Having good intuition about rare events is actually pretty difficult.
Thinking in terms of the plots below helps me with the subject.
This is all in this Jupyter notebook.
(Note: formatting below is iffy as original is in Jupyter notebook)
#!/usr/bin/env python3
%matplotlib inline
import numpy as np
import matplotlib.pyplot as plt
An illustration of how some things are rare, and others common
Our "test" population is a thousand
In [2]:
n=1000
Rare numbers are numbers that are special one way of another. Here rarity means "uniformly randomly generated number between 0 and 1 near to one". We can find them by raising the numbers to a high power (e.g. 100). If they are not close enough to one, they get "crushed" to 0.
In [3]:
def mk_rare():
return np.power(np.random.uniform(0.0, 1.0, n), 100)
rare = mk_rare()
The plot of the rare numbers:
In [4]:
plt.plot(rare)
plt.show()
In [5]:def mk_common():
return np.power(np.random.uniform(0.0, 1.0, n), 1.0/100.0)
common = mk_common()
Plotting the common numbers
In [6]:
plt.plot(common)
plt.show()
Let's find out how many rare numbers we have that are above a given number (between 0 and 1).
In [7]:
def count_above(s, skew_selection_for_better_plot):
x = np.power(np.arange(0.0,1.0,0.01),skew_selection_for_better_plot)

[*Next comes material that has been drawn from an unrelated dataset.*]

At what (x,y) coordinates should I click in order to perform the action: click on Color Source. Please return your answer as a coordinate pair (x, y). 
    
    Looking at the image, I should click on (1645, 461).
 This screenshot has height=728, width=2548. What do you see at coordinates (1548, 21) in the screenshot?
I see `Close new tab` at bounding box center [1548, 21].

y = (s > x[:, np.newaxis]).sum(axis=1)
plt.plot(x, y)
plt.show()
count_above(rare, 10)
We can do the same for our common numbers:
In [8]:
count_above(common, 1/10)
The plots above are what you would expect, there are very few rare number above most thresholds. And most common numbers are above most of the numbers (between 0 and 1).
Let's do one more thing: multiply rare and common sets of numbers. First, let's have a few rare and common numbers.
In [9]:
a_rare = mk_rare()
b_rare = mk_rare()
c_common = mk_common()
d_common = mk_common()
We multiply a few
In [10]:
ab = a_rare*b_rare
ac = a_rare*c_common
cd = c_common*d_common
and plot the results
In [11]:
count_above(ab, 10)
In [12]:
count_above(ac, 10)
In [13]:
count_above(cd, 1/10)
The plots above confirm the following:
rare and rare is pretty much empty (when uncorrelated!)
rare and common is still rare
common and common is common